• PROMPT 1:
Answer these from the beard article:
(a) What is another name for the Stubble Beard?
(b) Which style is a full beard trimmed into a sharp point?
(c) What two things might put restrictions on beard length?

You've started your dark, twisted journey into beardhood. The hair has grown, you're past that awkward phase, and you're ready to get serious about this thing growing out of your face. Awesome. Let's get you ready to go.
First, let's get something out of the way. You might think that taking care of your beard is somehow not masculine. There are actually guys out there who feel it's somehow girly to do thing like moisturize, trim, or even clean your beard. But does it make you less of a man to wash your hair? To take a shower? When your skin is so dry it's cracked and flaking, are you less of a man if you use lotion to fix it? Of course not. So don't let anyone tell you that conditioning or styling your beard is somehow wrong.
With that out of the way, let's talk about style.
The first thing you need to do is decide what kind of beard you want. Rules at work or demands from your lady might put some restrictions on length, but most styles can work long or short.
- Stubble Beard: A short growth of facial hair that adds a masculine look. Also called a five o'clock shadow.
- Klingon: A short beard shaved over the lip.
- Balbo: A wide chin beard and disconnected thin mustache.
- Ducktail: A full beard trimmed into a sharp point.
- Chin Strap: Beard only, no mustache. Short and thin.
- Amish: Also known as Irish, Donegal, Lincoln, and a bunch of other stuff. It's a thick, full beard, medium to long in length, with no mustache.

• ROWS:
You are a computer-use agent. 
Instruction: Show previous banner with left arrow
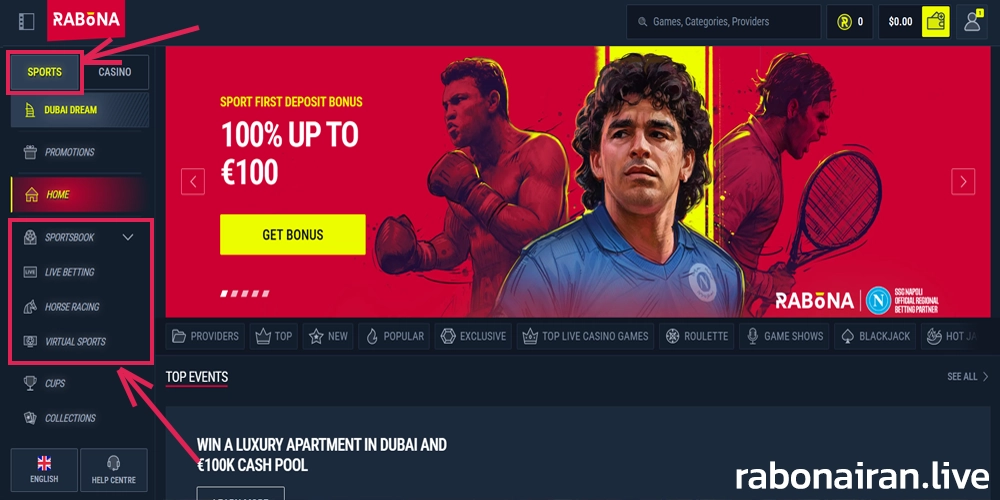click(x=193, y=181)
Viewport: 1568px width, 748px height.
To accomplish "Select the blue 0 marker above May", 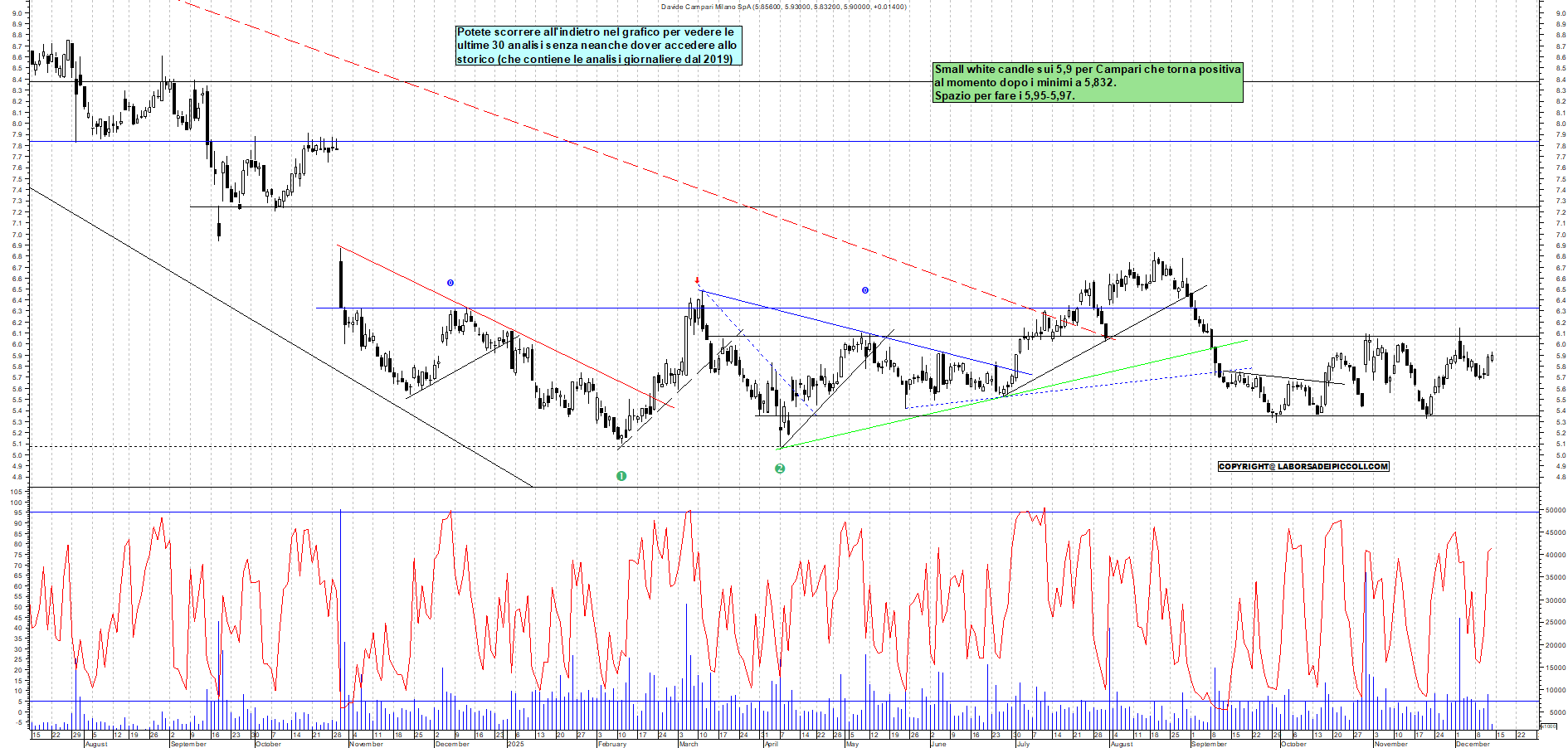I will (x=865, y=290).
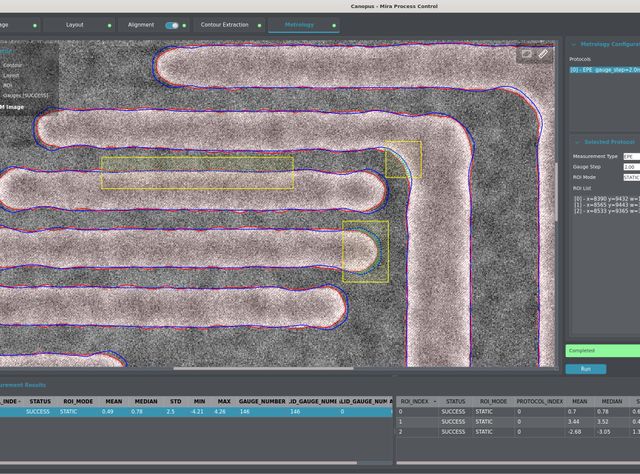Collapse the Selected Protocol section
Screen dimensions: 640x474
[577, 142]
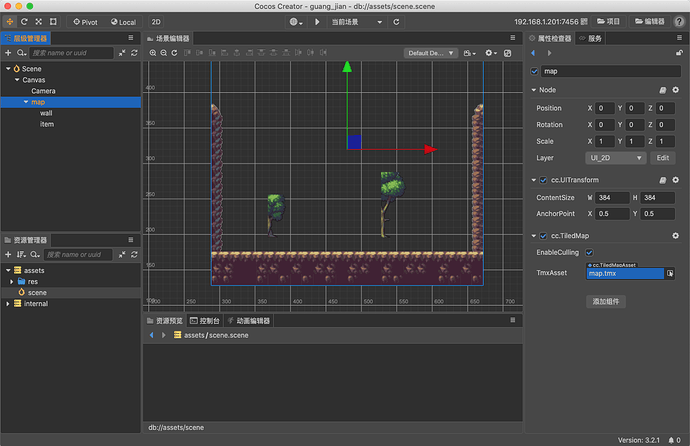The image size is (690, 446).
Task: Select the Rotate transform tool
Action: tap(24, 21)
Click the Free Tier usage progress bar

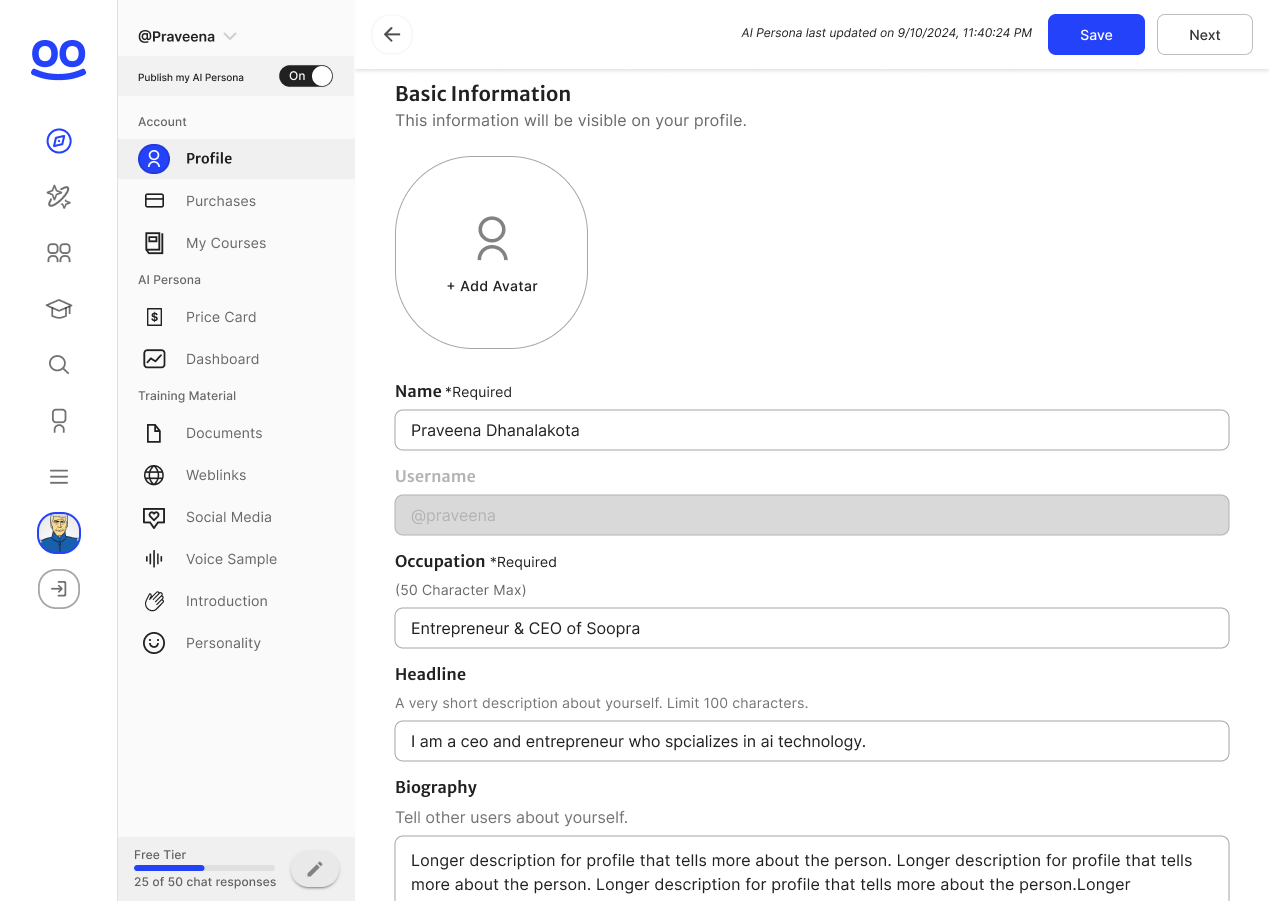204,868
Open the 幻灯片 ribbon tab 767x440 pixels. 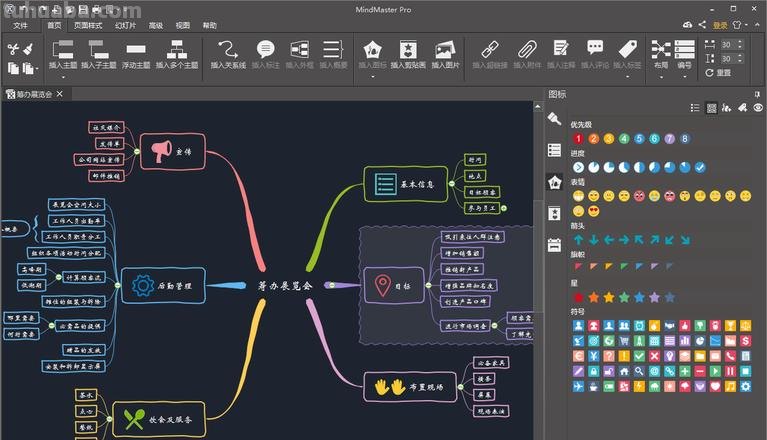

• PROMPT 2:
Rewrite the stretch of the records from the start through the line containing "click(x=193, y=181)", with "left arrow" swapped for "back arrow" and everything else left as is. Leave the pictures out.

• EXERCISE ANSWER 1:
(a) A five o'clock shadow.
(b) The Ducktail.
(c) Rules at work or demands from your lady.

• EXERCISE ANSWER 2:
You are a computer-use agent. 
Instruction: Show previous banner with back arrow
click(x=193, y=181)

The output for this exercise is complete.